Amnesty International a recueilli des informations sur de nombreux cas de détention arbitraire par le NSS dans divers centres, où les détenus sont souvent soumis à des actes de torture et d’autres mauvais traitements – certains sont détenus au secret sans pouvoir consulter un avocat ni communiquer avec leurs proches. D’autres ont été victimes de disparition forcée. Détention prolongée et arbitraire, disparitions forcées, torture et autres mauvais traitements sont fréquemment employés par les autorités au Soudan du Sud depuis que le conflit a éclaté en décembre 2013.
Le militant et universitaire sud-soudanais Peter Biar Ajak, notamment, a été arrêté par le NSS à l’aéroport international de Djouba le 28 juillet 2018. Il a été détenu au siège du NSS à Djouba. Le 11 juin 2019, un tribunal sud-soudanais l’a condamné à une peine d’emprisonnement pour incitation à la violence publique et troubles à l’ordre public à l’issue d’un procès qu’Amnesty International a qualifié de simulacre, puis il a été transféré à la prison centrale de Djouba. Le président Salva Kiir l’a gracié en janvier 2020 et il a été libéré.
Dong Samuel Luak, avocat et défenseur des droits humains sud-soudanais réputé, et Aggrey Idrey Idri, détracteur du gouvernement et membre du Mouvement populaire de libération du Soudan-Opposition (MPLS-Opposition), ont disparu dans la nuit du 23 au 24 janvier 2017 à Nairobi, au Kenya. Amnesty International a reçu des informations crédibles selon lesquelles ces deux hommes ont été vus ensuite au siège du NSS à Djouba.
Ils ont été emmenés ailleurs le 27 janvier 2017 au soir. En avril 2019, le Groupe d’experts des Nations unies sur le Soudan du Sud a publié un rapport dans lequel il a conclu qu’il était « hautement probable » qu’ils aient été victimes d’une exécution extrajudiciaire aux mains d’agents du NSS dans un centre de détention se trouvant sur le domaine d’une ferme appartenant au président à Luri, non loin de Djouba, le 30 janvier 2017.
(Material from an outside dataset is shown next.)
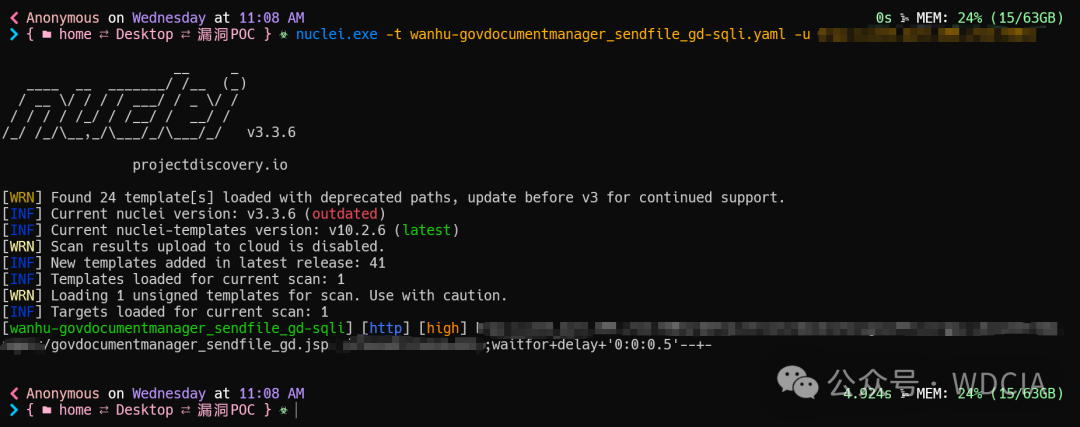Image resolution: width=1080 pixels, height=427 pixels.
Task: Click the nuclei.exe command text
Action: [337, 35]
Dans la prison située au siège du NSS (Blue House), dans le quartier de Djebel, les détenus sont roués de coups, en particulier lors des interrogatoires ou à titre punitif. En raison des mauvaises conditions de vie dans les prisons, ainsi que d’un accès insatisfaisant aux soins médicaux, il arrive fréquemment que la santé des personnes détenues se dégrade dans ces établissements.
Au Soudan du Sud, l’environnement politique demeure intolérant envers la critique des actions et des politiques du gouvernement, ce qui se traduit par l’intimidation, le harcèlement et la détention de militant·e·s de la société civile, de défenseur·e·s des droits humains et de journalistes indépendants. Cela a engendré un climat d’autocensure parmi les médias et les défenseur·e·s des droits humains ; du fait d’une surveillance d’État omniprésente, les gens ne se sentent plus assez en sécurité pour parler librement et ouvertement du conflit et de la situation des droits humains.